At last year’s inaugural Tribeca Film Festival, the damaged buildings near the site of the former World Trade Center in New York, U.S., received equal billing with the films being screened, as people attended in part to help revive the neighborhoods that lie in their shadows. Nearby buildings still stand ominously shrouded in black netting, a gloomy reminder of the tragedy, but the city has licked its wounds and shifted its focus, and so has the Tribeca event. This year, under the guidance of new executive director Peter Scarlet, the films were what people talked about.
Attendance reached 72,000 for the screenings and panels held from May 3 to 11. And, despite stiff competition from celebrity-driven fare, many of those people were at the documentary screenings. The Saturday afternoon showing of Spanish director Dominique Abel’s doc Seville, Southside – about the role of flamenco in Spanish Gypsy culture – was oversold. People sat on the stairs or stood for the duration of the film, refusing to leave the theater.
Audiences were also patient with organizational glitches.
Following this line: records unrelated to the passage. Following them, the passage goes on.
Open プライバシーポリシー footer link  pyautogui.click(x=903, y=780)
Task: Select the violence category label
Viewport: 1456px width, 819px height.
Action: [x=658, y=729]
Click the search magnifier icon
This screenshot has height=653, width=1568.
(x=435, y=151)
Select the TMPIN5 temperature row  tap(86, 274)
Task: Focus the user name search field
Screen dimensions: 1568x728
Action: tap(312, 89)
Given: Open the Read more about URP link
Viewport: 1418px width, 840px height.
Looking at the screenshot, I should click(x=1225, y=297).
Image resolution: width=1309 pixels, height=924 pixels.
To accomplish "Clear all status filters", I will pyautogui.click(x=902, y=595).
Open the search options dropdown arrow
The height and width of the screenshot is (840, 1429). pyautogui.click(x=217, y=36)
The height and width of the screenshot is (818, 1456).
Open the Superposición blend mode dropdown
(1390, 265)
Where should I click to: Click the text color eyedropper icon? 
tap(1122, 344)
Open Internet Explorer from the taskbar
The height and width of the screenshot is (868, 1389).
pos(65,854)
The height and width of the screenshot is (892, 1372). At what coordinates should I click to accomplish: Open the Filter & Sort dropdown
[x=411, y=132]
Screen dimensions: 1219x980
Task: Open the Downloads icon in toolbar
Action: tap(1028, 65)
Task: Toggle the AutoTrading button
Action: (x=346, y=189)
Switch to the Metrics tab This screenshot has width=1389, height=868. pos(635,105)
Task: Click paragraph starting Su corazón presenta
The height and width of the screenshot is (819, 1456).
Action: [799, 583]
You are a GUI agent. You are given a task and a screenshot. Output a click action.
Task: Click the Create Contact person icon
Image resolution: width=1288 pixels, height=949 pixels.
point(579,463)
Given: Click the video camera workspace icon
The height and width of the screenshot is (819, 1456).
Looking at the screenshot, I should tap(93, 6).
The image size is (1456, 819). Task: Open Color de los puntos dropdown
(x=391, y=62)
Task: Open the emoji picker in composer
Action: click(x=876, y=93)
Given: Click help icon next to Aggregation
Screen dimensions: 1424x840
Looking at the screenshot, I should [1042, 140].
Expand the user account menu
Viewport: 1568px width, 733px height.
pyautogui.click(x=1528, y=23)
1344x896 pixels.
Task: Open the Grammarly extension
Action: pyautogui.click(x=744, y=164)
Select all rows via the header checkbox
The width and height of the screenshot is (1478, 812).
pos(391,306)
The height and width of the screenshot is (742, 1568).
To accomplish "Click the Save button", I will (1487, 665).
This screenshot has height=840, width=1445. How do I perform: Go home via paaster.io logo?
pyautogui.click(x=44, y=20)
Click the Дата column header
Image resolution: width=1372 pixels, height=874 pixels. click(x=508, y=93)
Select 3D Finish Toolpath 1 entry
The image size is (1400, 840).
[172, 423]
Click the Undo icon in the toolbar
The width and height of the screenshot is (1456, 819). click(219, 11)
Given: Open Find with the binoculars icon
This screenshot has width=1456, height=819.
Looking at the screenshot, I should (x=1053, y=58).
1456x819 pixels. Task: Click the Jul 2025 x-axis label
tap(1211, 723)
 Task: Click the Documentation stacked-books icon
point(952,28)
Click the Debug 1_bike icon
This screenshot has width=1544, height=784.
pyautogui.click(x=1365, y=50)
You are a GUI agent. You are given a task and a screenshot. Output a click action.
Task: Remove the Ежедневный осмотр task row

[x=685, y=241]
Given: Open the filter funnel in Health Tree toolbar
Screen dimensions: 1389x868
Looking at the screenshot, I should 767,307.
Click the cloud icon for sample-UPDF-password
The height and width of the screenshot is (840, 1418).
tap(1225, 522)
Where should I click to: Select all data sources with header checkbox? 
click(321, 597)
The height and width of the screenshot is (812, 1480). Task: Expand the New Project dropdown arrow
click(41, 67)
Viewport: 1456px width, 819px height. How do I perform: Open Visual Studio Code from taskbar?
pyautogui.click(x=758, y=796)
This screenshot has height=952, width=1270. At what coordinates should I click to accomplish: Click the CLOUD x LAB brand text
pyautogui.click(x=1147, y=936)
Like many other screenings, Nick Broomfield and Joan Churchill’s showing of Aileen: Life and Death of a Serial Killer started 30 minutes late. But, the full theater simply munched popcorn and waited. Chinese director Ying Li, at Tribeca with Dream Cuisine, noted that the festival’s relationship to the 9/11 attack made it fitting for docs, explaining that the tragedy awakened a hunger for reality fare.
Chai Vasarhelyi and Hugo Berkeley won best doc feature for a normal life, Moslem Mansouri’s Trial earned best ‘documentary >2′ (for directors who have completed more than two feature films), and Mohamed Zran won emerging documentary feature filmmaker for Song of the Millennium.